My struggles would continue long after I was stabbed but in essence it was the beginning of the end of a journey into the deep dark self-love that was revealed to me in both its internal and external forms. One might be led to believe that my mother's suicide and the unprovoked attempt on my natural life were not in any way my fault, and thereby not directly related to some of the trials and tribulations of my interior/spiritual conflict, but I must further enlighten the reader so they might know the spiritual implications. I lived with my mother prior to her taking her life, but chose to move back with my children and their mother. She begged me to stay and I refused. Two months prior to my mother shooting herself over the phone with the 911 operator, she indeed told me that she planned to take her life and I believed that I had talked her out of it. It was my endeavor to convince her to go on living, not out of concern for her life, or what she was going through, but because I did not want to lose her in my life. Even after she told me that she would not do it she made every arrangement to do just that and I refused to see all the evidence of what she had planned although it was right in front of my face. Yes, it is true that if my mother was determined to take her life ultimately I would not have been able to stop her. Yet, if I was not so selfish and might have been empathetic toward her pain, at least I would not have to live with the guilt that will last as long as I live in the natural world. Although unconsciously, this guilt inevitably left me to attempt my own demise through drunkenness, self-destructive behavior, and even my own attempt at literal suicide.
In regard to the attempt on my life, the work environment was extremely hostile without adequate leadership.
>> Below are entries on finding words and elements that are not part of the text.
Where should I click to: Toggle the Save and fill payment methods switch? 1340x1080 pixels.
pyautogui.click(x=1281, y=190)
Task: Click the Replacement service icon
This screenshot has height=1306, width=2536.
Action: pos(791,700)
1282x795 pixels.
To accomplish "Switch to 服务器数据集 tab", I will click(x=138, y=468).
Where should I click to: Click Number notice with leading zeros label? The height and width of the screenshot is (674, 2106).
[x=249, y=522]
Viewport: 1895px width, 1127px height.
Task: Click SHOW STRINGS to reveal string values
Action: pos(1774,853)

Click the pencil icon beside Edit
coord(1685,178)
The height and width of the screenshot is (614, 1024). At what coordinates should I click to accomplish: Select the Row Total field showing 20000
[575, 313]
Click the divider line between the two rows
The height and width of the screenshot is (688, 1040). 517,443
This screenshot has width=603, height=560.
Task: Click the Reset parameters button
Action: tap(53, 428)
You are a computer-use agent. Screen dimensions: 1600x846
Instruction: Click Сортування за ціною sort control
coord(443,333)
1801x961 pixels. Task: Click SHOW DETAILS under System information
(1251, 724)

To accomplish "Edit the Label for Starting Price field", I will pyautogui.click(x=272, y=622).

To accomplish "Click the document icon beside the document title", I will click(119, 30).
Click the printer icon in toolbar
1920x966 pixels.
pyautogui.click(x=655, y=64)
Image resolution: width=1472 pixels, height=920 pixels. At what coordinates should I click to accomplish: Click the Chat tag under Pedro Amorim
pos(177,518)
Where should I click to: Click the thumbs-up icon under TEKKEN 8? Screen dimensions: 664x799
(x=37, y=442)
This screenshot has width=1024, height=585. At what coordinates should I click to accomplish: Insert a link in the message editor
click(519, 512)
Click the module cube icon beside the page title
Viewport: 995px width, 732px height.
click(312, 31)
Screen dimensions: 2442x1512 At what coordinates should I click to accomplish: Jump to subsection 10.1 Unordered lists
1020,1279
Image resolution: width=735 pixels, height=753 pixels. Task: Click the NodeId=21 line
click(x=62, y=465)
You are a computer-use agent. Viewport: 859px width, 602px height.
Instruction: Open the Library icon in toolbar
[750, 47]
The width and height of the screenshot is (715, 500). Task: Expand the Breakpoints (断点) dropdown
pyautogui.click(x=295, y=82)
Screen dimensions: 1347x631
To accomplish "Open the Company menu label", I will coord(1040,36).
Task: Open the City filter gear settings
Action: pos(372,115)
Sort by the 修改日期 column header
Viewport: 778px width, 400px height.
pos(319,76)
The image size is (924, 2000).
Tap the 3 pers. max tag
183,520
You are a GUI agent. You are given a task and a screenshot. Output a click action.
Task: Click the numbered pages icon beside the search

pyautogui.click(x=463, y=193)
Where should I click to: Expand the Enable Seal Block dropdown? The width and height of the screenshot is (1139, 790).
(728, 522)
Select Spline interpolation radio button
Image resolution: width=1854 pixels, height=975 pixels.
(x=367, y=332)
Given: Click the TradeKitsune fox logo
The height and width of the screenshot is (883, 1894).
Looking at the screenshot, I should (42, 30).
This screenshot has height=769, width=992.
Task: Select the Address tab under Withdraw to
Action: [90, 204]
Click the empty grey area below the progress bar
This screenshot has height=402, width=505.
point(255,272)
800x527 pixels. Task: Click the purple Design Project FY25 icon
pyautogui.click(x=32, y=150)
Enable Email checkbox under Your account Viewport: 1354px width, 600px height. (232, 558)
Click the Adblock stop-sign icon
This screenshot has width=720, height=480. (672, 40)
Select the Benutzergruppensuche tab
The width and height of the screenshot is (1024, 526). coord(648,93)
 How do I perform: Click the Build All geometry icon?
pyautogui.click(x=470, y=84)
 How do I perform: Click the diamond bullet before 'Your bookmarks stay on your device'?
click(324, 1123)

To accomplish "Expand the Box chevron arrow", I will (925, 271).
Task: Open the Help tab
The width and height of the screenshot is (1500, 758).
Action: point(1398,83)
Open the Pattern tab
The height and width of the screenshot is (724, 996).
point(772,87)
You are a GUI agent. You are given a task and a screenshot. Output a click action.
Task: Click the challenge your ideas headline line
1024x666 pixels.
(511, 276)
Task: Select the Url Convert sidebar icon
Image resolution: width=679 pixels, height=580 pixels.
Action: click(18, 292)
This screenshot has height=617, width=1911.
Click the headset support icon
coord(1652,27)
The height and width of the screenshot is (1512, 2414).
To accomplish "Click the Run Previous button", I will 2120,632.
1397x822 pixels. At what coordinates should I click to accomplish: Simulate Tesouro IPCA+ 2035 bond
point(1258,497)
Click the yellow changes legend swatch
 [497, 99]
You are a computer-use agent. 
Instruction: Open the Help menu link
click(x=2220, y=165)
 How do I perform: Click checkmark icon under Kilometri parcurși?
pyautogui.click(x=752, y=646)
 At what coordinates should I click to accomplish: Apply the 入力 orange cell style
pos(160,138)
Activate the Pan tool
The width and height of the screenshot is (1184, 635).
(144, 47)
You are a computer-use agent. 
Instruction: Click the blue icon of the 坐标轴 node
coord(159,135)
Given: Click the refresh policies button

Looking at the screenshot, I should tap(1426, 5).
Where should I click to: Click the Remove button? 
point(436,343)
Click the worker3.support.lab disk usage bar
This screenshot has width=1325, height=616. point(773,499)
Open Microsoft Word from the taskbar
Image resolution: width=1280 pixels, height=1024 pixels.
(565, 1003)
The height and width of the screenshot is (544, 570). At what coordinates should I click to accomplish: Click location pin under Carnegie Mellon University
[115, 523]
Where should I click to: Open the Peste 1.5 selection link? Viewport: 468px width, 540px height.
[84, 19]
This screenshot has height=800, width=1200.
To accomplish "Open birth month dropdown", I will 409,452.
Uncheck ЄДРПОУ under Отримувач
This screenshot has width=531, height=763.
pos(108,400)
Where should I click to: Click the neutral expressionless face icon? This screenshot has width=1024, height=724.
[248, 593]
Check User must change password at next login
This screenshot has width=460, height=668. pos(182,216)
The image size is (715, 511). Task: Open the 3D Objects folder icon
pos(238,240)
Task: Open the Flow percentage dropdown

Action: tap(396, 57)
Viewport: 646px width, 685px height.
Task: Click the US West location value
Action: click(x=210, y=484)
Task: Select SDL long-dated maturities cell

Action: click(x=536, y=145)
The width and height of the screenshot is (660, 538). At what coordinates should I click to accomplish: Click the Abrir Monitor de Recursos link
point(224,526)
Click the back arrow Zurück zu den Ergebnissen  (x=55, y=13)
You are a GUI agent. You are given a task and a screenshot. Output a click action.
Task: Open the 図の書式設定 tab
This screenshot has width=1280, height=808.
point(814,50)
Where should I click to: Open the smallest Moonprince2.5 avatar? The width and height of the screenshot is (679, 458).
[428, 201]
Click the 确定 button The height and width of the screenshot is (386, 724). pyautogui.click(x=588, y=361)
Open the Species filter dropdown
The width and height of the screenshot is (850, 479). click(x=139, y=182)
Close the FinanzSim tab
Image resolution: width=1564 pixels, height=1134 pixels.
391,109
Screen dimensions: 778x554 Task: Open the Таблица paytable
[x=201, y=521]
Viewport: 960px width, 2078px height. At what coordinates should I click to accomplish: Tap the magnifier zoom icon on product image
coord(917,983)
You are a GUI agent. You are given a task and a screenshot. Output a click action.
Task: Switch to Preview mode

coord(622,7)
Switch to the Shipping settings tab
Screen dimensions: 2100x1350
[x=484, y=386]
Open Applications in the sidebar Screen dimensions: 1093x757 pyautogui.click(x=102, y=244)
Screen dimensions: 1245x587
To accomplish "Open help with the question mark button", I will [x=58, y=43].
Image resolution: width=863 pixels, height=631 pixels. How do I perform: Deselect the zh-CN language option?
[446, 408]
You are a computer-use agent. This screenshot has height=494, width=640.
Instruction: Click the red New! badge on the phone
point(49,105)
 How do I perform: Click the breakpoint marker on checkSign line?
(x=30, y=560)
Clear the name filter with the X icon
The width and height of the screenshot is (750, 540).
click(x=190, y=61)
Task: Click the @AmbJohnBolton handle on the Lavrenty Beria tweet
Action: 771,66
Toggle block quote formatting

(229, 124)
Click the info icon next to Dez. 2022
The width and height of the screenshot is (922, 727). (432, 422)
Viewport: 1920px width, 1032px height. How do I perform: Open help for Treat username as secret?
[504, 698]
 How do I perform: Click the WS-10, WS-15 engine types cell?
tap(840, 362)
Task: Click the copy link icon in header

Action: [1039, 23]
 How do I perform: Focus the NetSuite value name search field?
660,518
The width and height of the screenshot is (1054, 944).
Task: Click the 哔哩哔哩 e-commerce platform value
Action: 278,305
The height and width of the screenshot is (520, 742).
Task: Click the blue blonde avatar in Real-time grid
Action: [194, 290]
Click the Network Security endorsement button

No one expects the work place to cause one to loose their life, no matter how hostile, yet I knew that I needed to get out of that job, and it would fill many pages to make this evident beyond any doubt, yet it would be easy if space permitted. If it were not for the fact that I was battling alcoholism, I would have been able to remove myself from the situation which was causing stress, anger, and anxiety, even if I would have never been attacked. As a matter of fact, if my lifestyle had not been self-destructive, I would of never sought the job in the first place. In a word, everything that happened was a manifestation of my spiritual state, and my spiritual state was a manifestation of my love of self which led me to seek truth for the sake of gain, respect, and eminence. I would have been okay if I had stayed an atheist and sought secular truth to procure this goal, because ignorance does not cause violence to genuine truth. Once I stepped into the world of genuine/spiritual truth I simply had to be let down into myself as a means to confirm the Divine Truth of the Lord's Words within the Universal Doctrine of The New Church.
Divine Providence is so amazing and I wish I could share with the reader in detail how the only thing that kept me alive was the Lord's love. He kept me in enough of the truth within my understanding to realize what I was going through and why. I would like to end this essay by assuring the reader that at this time my study, prayer, and endeavor corresponds to the regeneration of my soul. I can honestly say that I do not know what will become of my life in the future, but I know that I am on the “narrow” path and I refuse to turn or even look back. I also know that the trials and tribulations of life are indeed a blessing when we survive them and are able to eventually receive our Lord in charity and faith.